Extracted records
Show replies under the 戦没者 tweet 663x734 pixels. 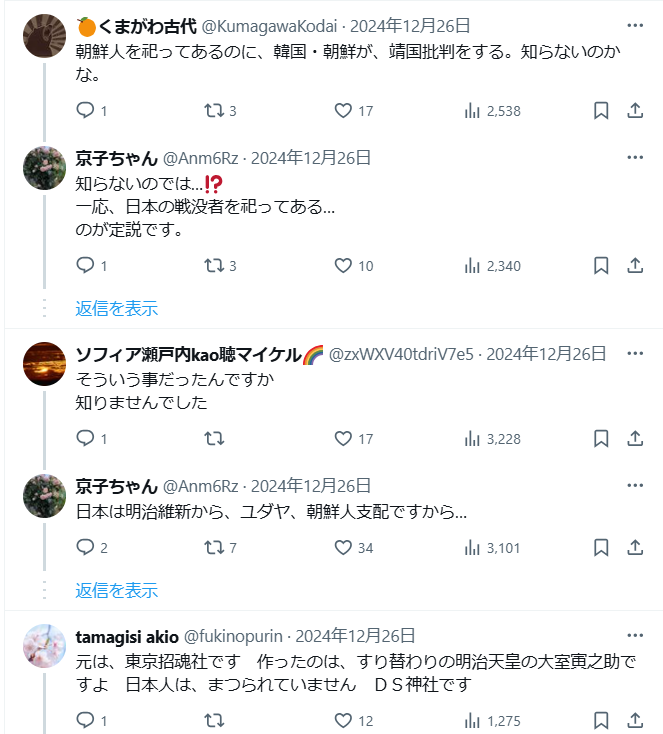point(117,308)
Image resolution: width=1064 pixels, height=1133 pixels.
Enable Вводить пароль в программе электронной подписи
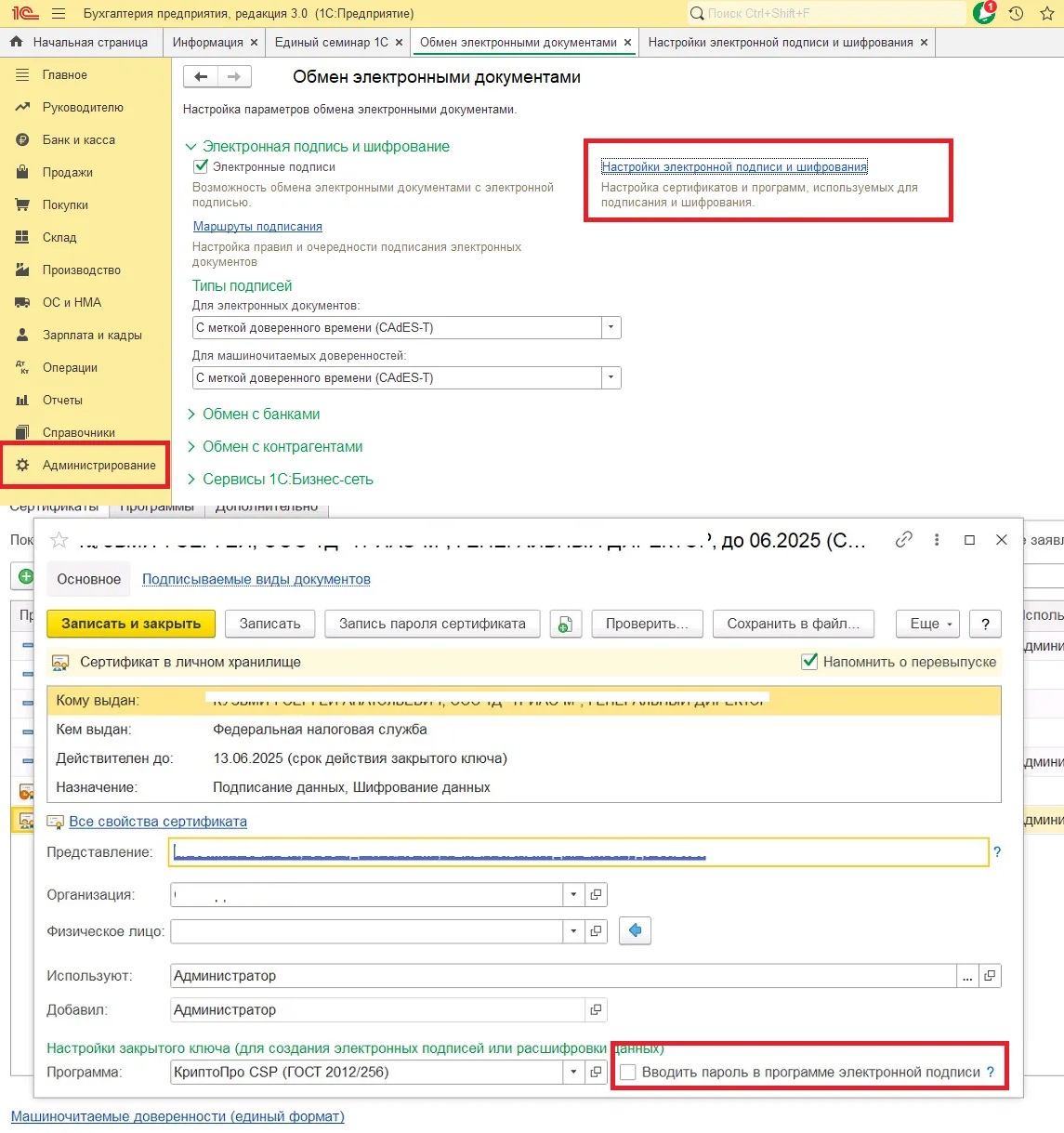[628, 1073]
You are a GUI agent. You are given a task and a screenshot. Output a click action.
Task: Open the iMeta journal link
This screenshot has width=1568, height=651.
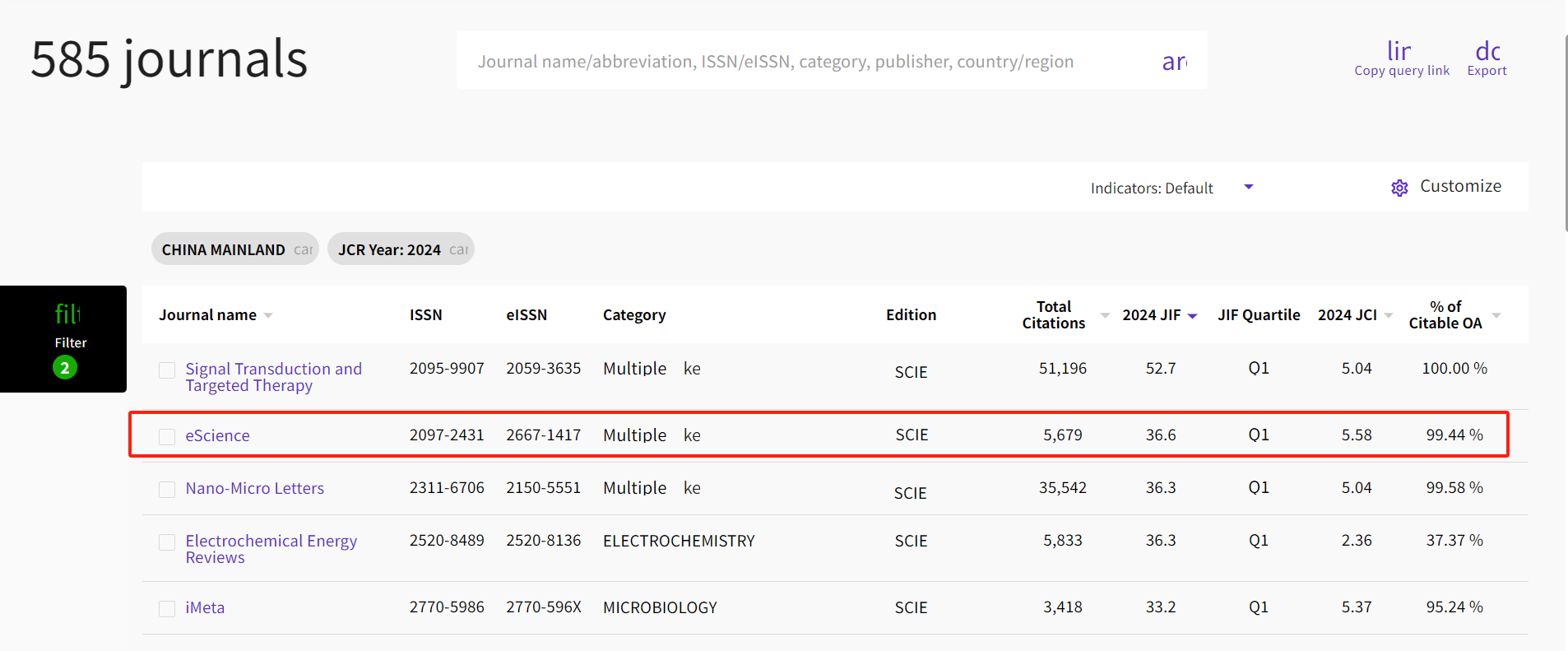205,607
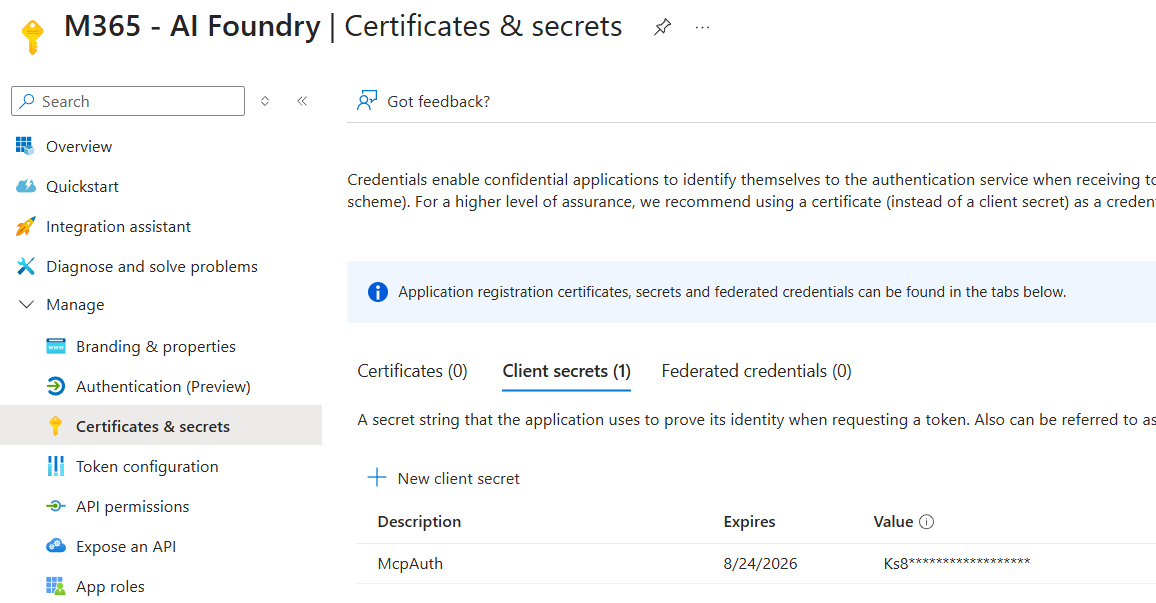
Task: Collapse the Manage section
Action: (26, 305)
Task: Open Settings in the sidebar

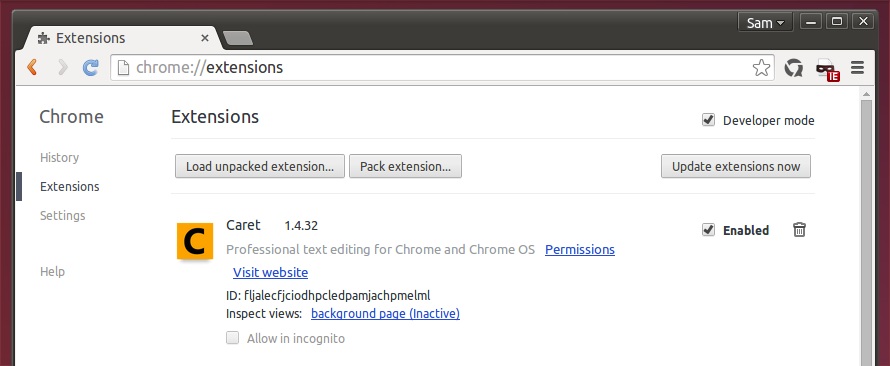Action: [x=62, y=216]
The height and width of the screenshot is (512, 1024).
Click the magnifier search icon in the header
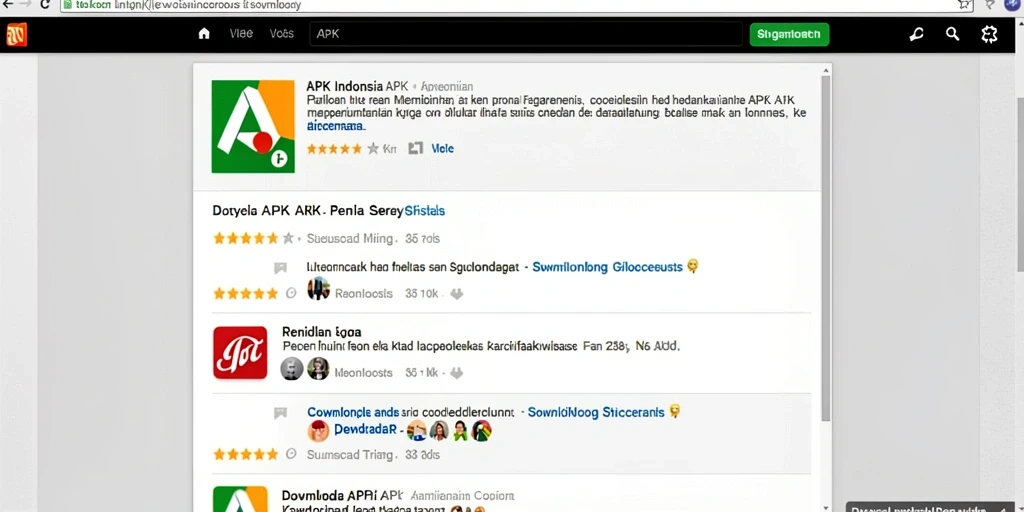point(952,34)

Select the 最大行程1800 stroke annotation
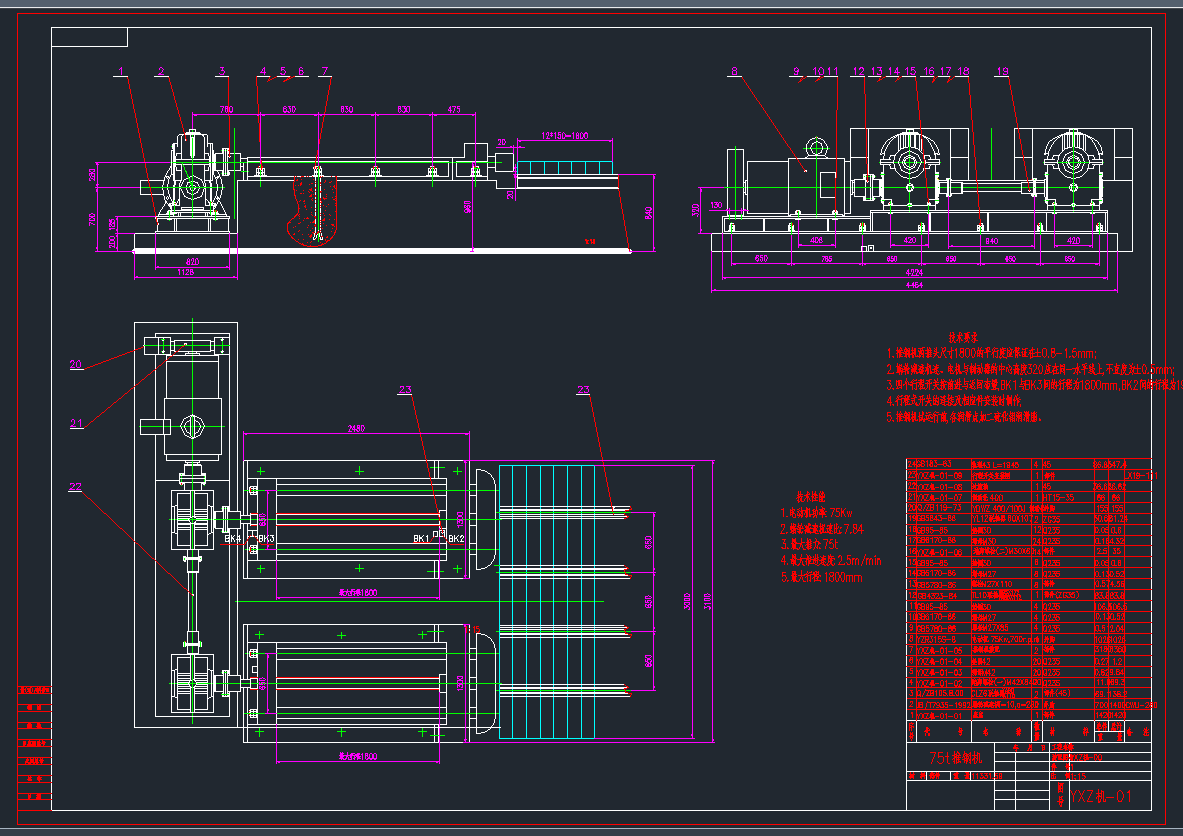(358, 592)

*WHAT THE TASK ASKS*: Starting where a line contains "This screenshot has width=1568, height=651." and finishing at the last line above, set down every line exactly as it reads, with no pictures.

*REPLY*:
This screenshot has width=1568, height=651.
205,607
Task: Collapse the Manage section
Action: (26, 305)
Task: Open Settings in the sidebar

Action: [x=62, y=216]
The height and width of the screenshot is (512, 1024).
Click the magnifier search icon in the header
point(952,34)

Select the 最大行程1800 stroke annotation
(358, 592)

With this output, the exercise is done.